> But de l'exercice:
Rédigez la suite du texte sur la stratégie municipale de Shenzhen et l'entreprise Fantawild en reprenant juste après sa dernière phrase.

━━━ Extrait à lire ━━━

Le 29 novembre 2020, à Shenzhen, une visiteuse regarde l’exposition « Récit urbain ».
La double stratégie poursuivie à ce jour par le gouvernement municipal est très simple : permettre la liberté et, en même temps, offrir de l’aide, affirme Wayne Hu de Ping An Smart City Technologies. « Le gouvernement suit le principe de non-ingérence dans le développement des entreprises lorsque ce n’est pas nécessaire, afin de créer la liberté indispensable. Cependant, si de l’aide et du soutien sont nécessaires,les entreprises peuvent toujours se tourner vers les autorités. »
Dans le cas de Fantawild, ce principe a fonctionné. Les affaires sont florissantes et l’entreprise est considérée par les jeunes employés comme un terrain de jeu technologique populaire offrant d’excellentes opportunités de carrière.

━━━ Matériel fourni ━━━

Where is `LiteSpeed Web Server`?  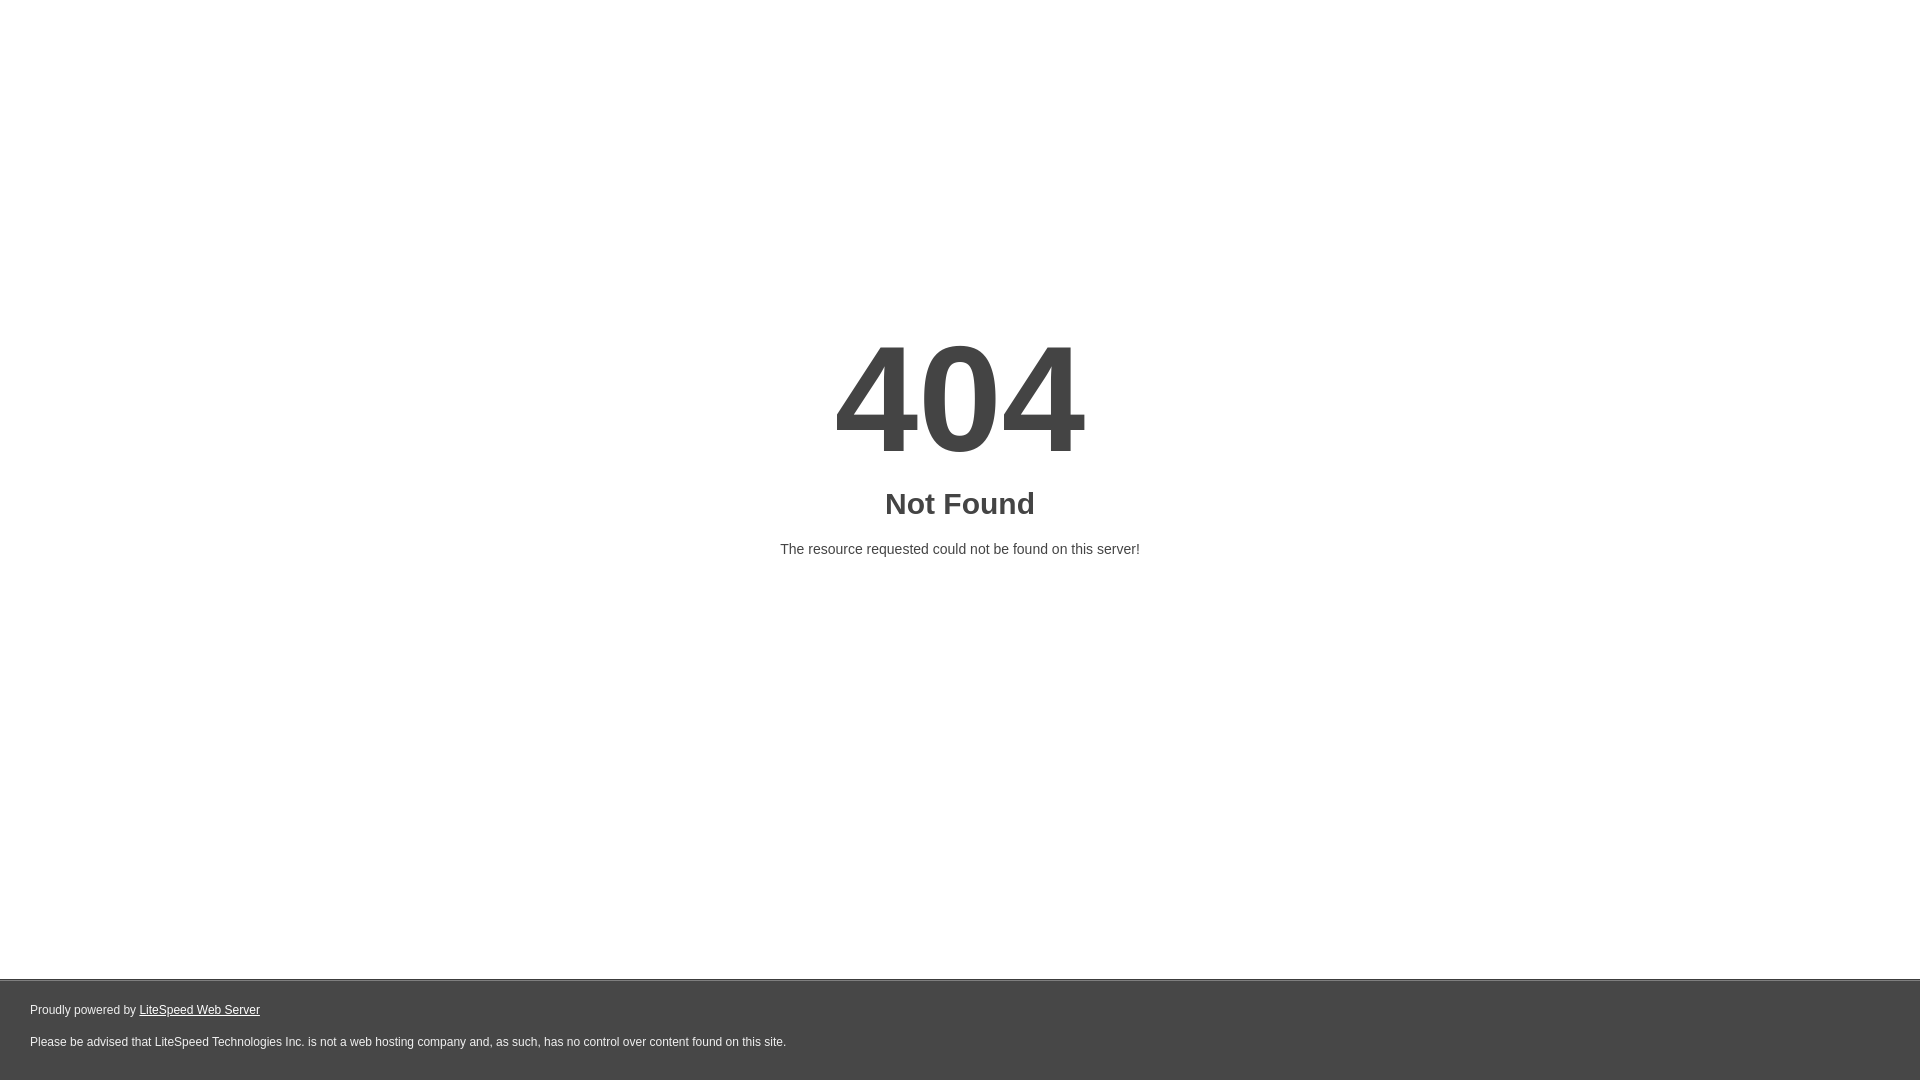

━━━

> Réponse attendue:
Shenzhen semble être un endroit très attrayant, surtout pour les jeunes.Si vous vous promenez le matin dans les quartiers d’affaires animés de la ville, vous ne rencontrerez presque personne de plus de 40 ans. De plus,la majorité des jeunes de la métropole viennent d’ailleurs, ce qui est plutôt inhabituel pour les villes chinoises.
« Les Chinois sont traditionnellement très attachés à leur ville natale et sont réticents à chercher fortune ailleurs. Cependant, à Shenzhen, nous n’avons que des gens qui ont quitté leur ville pour poursuivre leur carrière. Ces personnes apportent un grand idéalisme et de grandes ambitions dans l’espoir de créer elles-mêmes quelque chose, sur le plan professionnel. Elles sont toutes unies par leur grande motivation à commencer une carrière à Shenzhen », avance Wayne Hu. Et cela crée une atmosphère particulière.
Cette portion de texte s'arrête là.